Every day, with the help of Doppler 16 and other high tech equipment, StormTeam 16 forecasts Michiana's weather, tracking storms.
The science used to calculate the forecast is handled by Chief Meteorologist Mike Hoffman.
You can learn more about the science of storms by taking a trip to Chicago. The Museum of Science and Industry has a new exhibit called "Science Storms” that takes you inside Mother Nature's most impressive natural phenomenon.
“Science Storms is organized around an idea we want to look at basic science, chemistry, physics through the lens of large scale forces of nature,” says Chris Wilson of the Museum of Science and Industry.
He has been working on science storms since September of 2007. He created simulations for the forces of nature: the power of the sun, avalanches, tsunamis, lightning, and tornados.
“The most obvious we have from the rotunda is the tornado, a 40 Foot rotating column of air powered by over two hundred horse power worth of fans,” says Wilson. “The two towers on the side are actually turning the air and causing the rotation flow.”
Museum visitors get to control the rotation of a tornado
Other hands-on exhibits, including creating a tsunami wave and creating an avalanche, gets students active with science
“I saw the avalanches. It was like quick sand moving. It was very cool, the fact that it moves and you can touch it. It you can touch it and feel it, it is more interesting than reading or hearing about it,” said student Brandy Preston.
In another part of the exhibit, visitors have control over electricity from a sunlight experiment that moves slot cars.
There’s also a replica of Newton’s prisms experiment where you can make your own rainbows, and a heat from sunlight experiment where you can heat up pans of water.
“In an early prototype we were trying to figure out how hot it was and we ignited a fairly thick block of wood almost instantly,” says Wilson.
Safety was also considered when creating one of natures most powerful phenomenon—lightning.

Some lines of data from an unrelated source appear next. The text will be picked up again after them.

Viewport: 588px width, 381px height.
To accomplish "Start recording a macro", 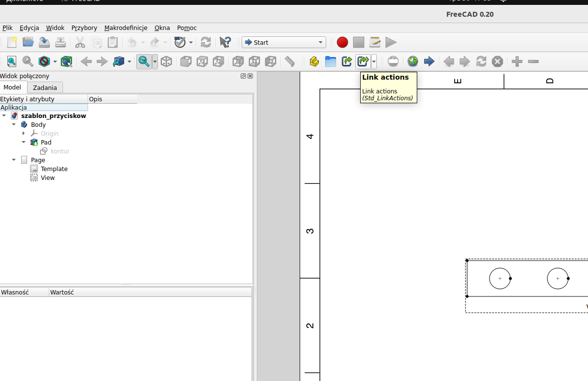I will pos(342,42).
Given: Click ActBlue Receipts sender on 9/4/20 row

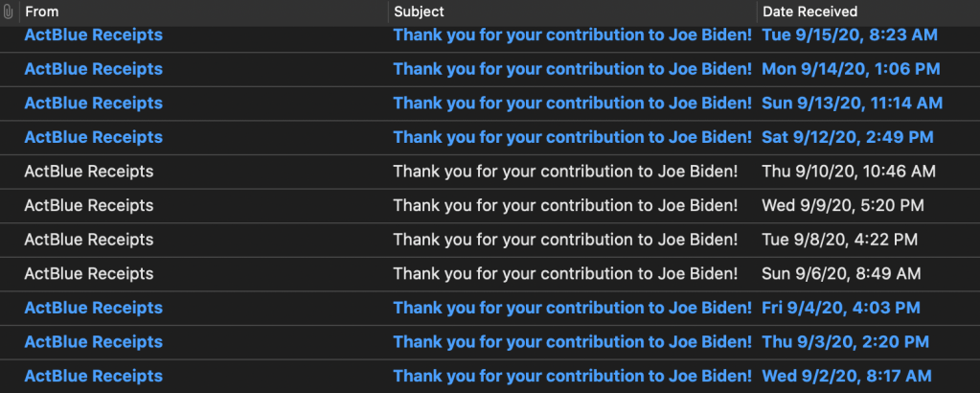Looking at the screenshot, I should [93, 308].
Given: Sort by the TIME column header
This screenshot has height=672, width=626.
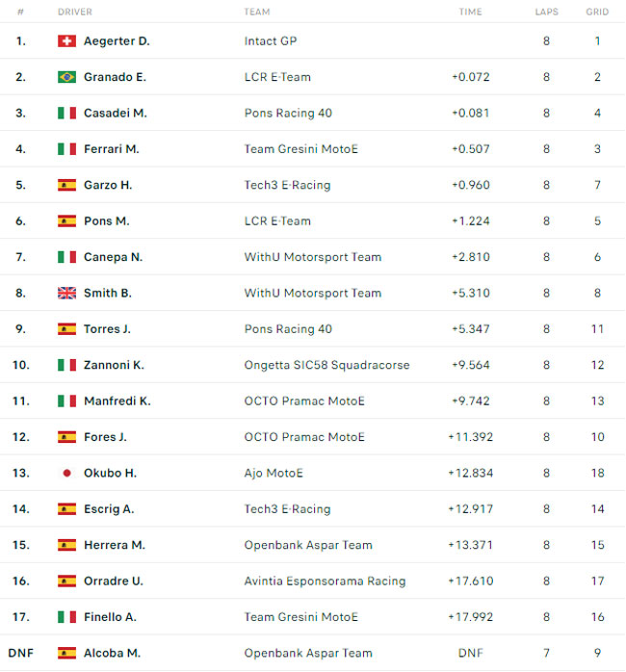Looking at the screenshot, I should (x=470, y=12).
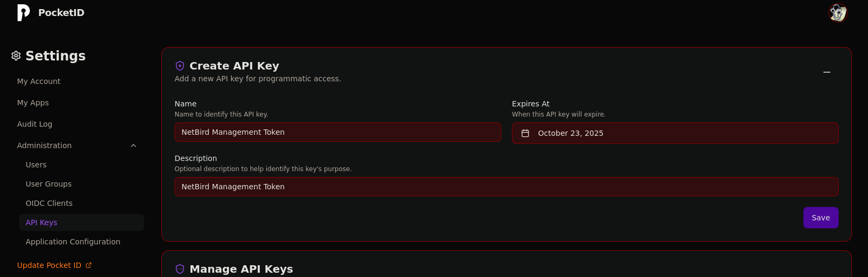Viewport: 868px width, 277px height.
Task: Open the user avatar menu
Action: click(x=838, y=13)
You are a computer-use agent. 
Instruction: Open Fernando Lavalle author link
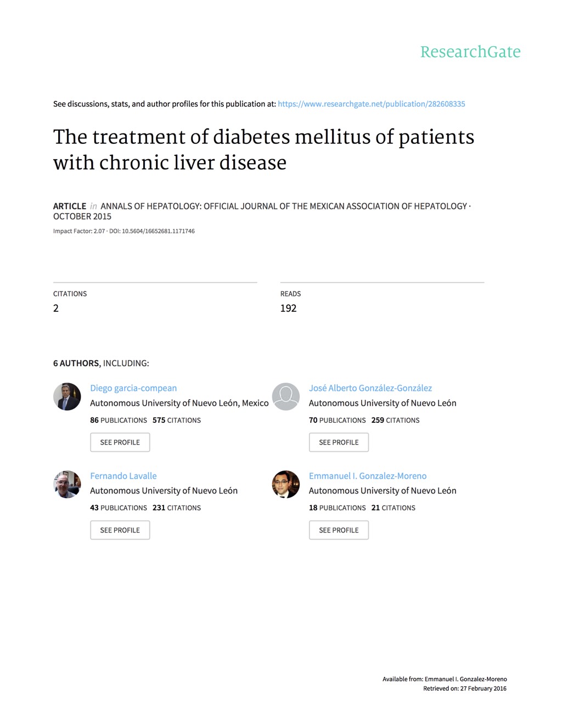(123, 476)
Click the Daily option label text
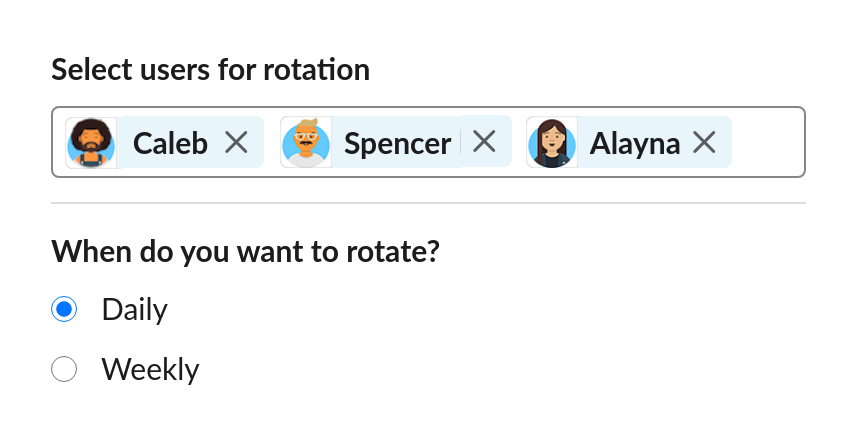 pyautogui.click(x=134, y=310)
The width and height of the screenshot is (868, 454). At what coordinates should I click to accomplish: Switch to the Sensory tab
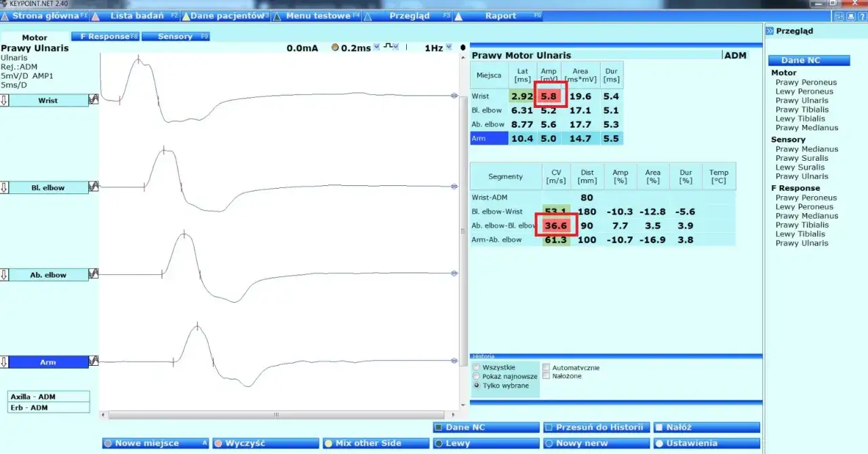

“In the ceiling we have a giant Tesla coil. As we're feeding the Tesla coil 240 volts, and I think 30 amps. What comes out the other end is 1.2 million volts,” says Wilson. “It’s more than twice as far away than that particular coil can strike.”
With safety in mind and over three years of creating the exhibit, the kids young and old get to enjoy science.
“I think they are interested in anything they can touch and do hands on. They want to move the hot air balloon and try and make the tornado a different shape,” says Laura Carey, 4th grade teacher.
“We tried to do as much as we can with this open play to allow people to discover things on their own. Do these experiments on your own with an open end of results. Follow the directions, but the last instruction is to experiment,” says Wilson.